AN IN VIVO GENETIC APPROACH TO THE ROLE AND MECHANISMS OF ACTION OF THE TRANSCRIPTION FACTOR SOX-2 IN NEURAL STEM CELLS: CONDITIONAL CELL TYPE-SPECIFIC, DEVELOPMENTALLY INDUCIBLE DELETION OF SOX-2

Neural stem cells are a great hope for the treatment of neurodegenerative disease. They are able to proliferate in an undifferentiated state (in culture, and in the nervous system, where they normally reside) as well as to generate differentiated (and functional) neurons and glia. A deeper understanding of the basic genetic mechanisms that control the genesis, maintenance and differentiation of neural stem cells is fundamental for their future therapeutic use. We wish to investigate the role of a transcription factor, Sox2, in the function and maintenance of neural stem cells. Previous studies in our laboratory showed that decreasing Sox2 levels in neural stem cells leads to defects in their function. Complete loss of Sox2 activity is lethal for early embryos, before neurogenesis.
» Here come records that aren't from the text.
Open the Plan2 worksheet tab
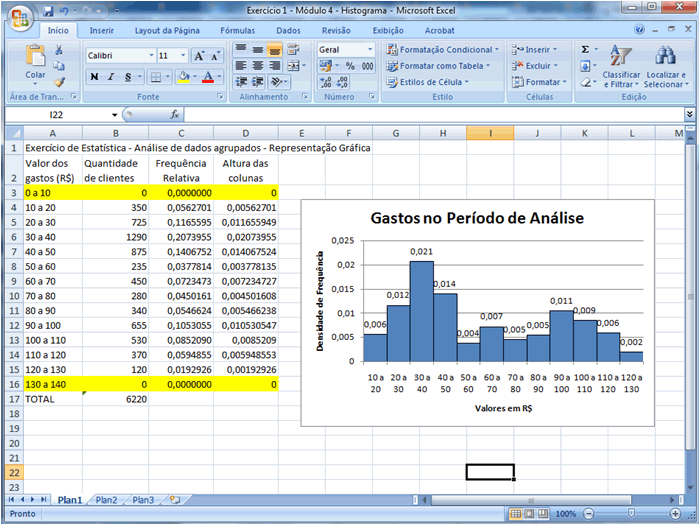Screen dimensions: 699x525 click(107, 499)
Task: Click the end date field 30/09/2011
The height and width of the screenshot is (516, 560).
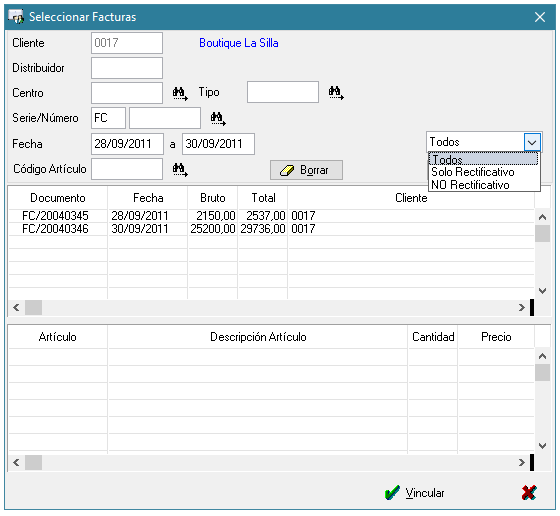Action: pyautogui.click(x=218, y=144)
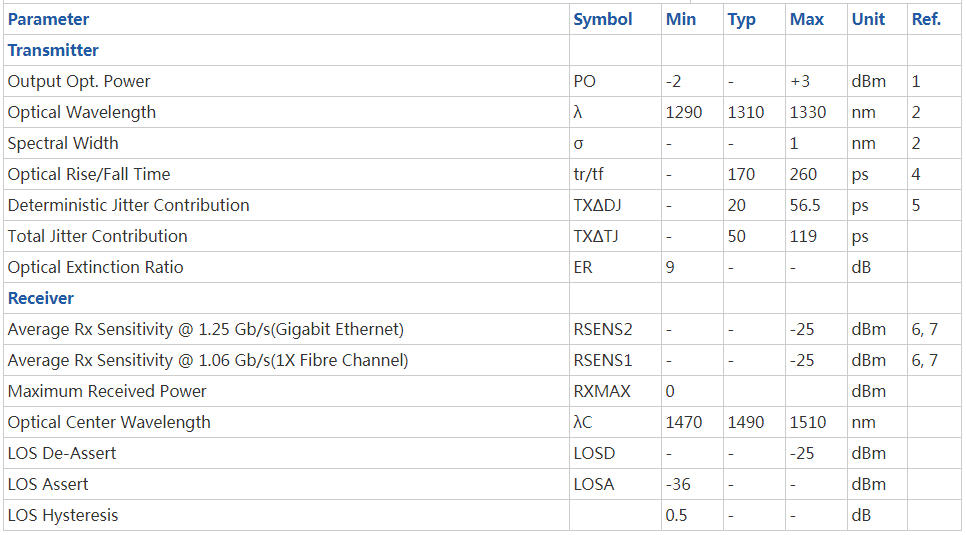Select the Symbol column header
This screenshot has width=966, height=535.
[x=603, y=20]
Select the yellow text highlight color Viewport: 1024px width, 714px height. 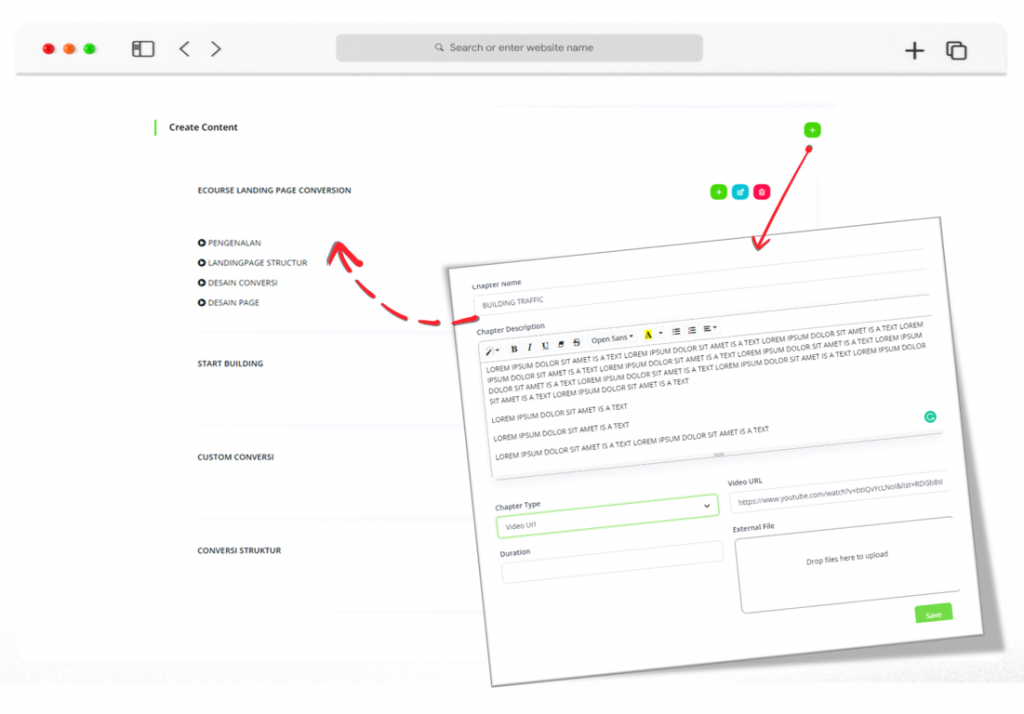pyautogui.click(x=648, y=334)
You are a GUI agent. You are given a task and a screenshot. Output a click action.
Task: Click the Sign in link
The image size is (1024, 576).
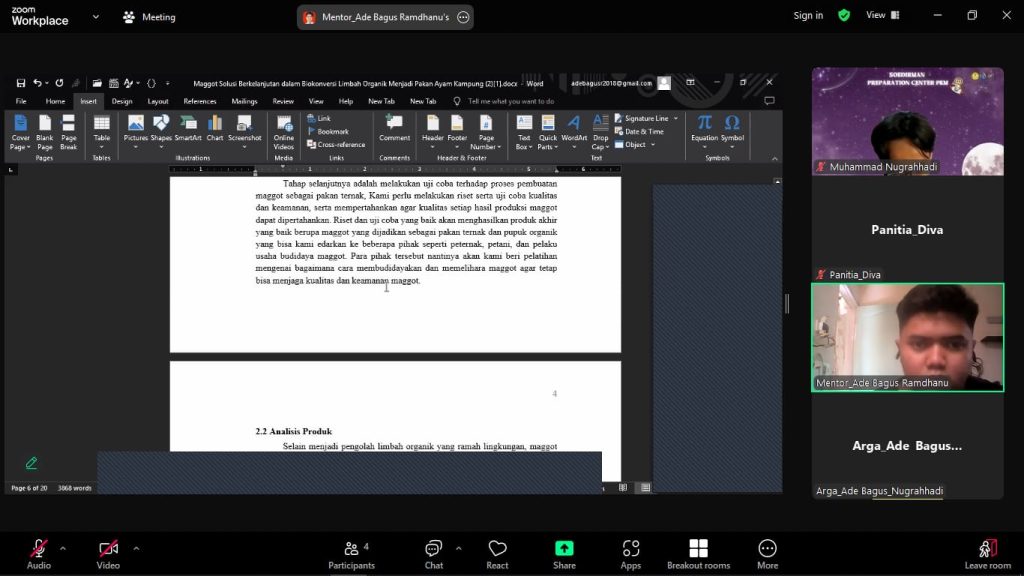(x=808, y=16)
We wish to investigate the effects of complete loss of Sox2 in neural stem cells; so, we will generate by genetic manipulation a Sox2 gene (Sox2 flox) modified in such a way that it can be removed (excised) by an enzyme, CreERT2, that can be activated by administration of the drug tamoxifen. This enzyme will be produced in neural cells by an appropriate transgene. Thus, in mice expressing Sox2 flox and CreERT2, we will obtain the ablation of Sox2 in neural stem cells, in vivo or in culture, at specific stages of their proliferation or differentiation, allowing to identify all its roles in these cells. Further, the comparison of gene expression profiles in normal neural stem cells versus those lacking Sox2 will allow to identify genes controlled by Sox2. Finally, Sox2 appears to be important in the development of human inherited neural defects; in our previous mouse model, we find neurodegeneration with inclusions, in some brain areas, reminescent of those found in Parkinson’s and Alzheimer’s disease. Thus, we will investigate, using this new genetic system, the effects os Sox2 deficiency also in neurons.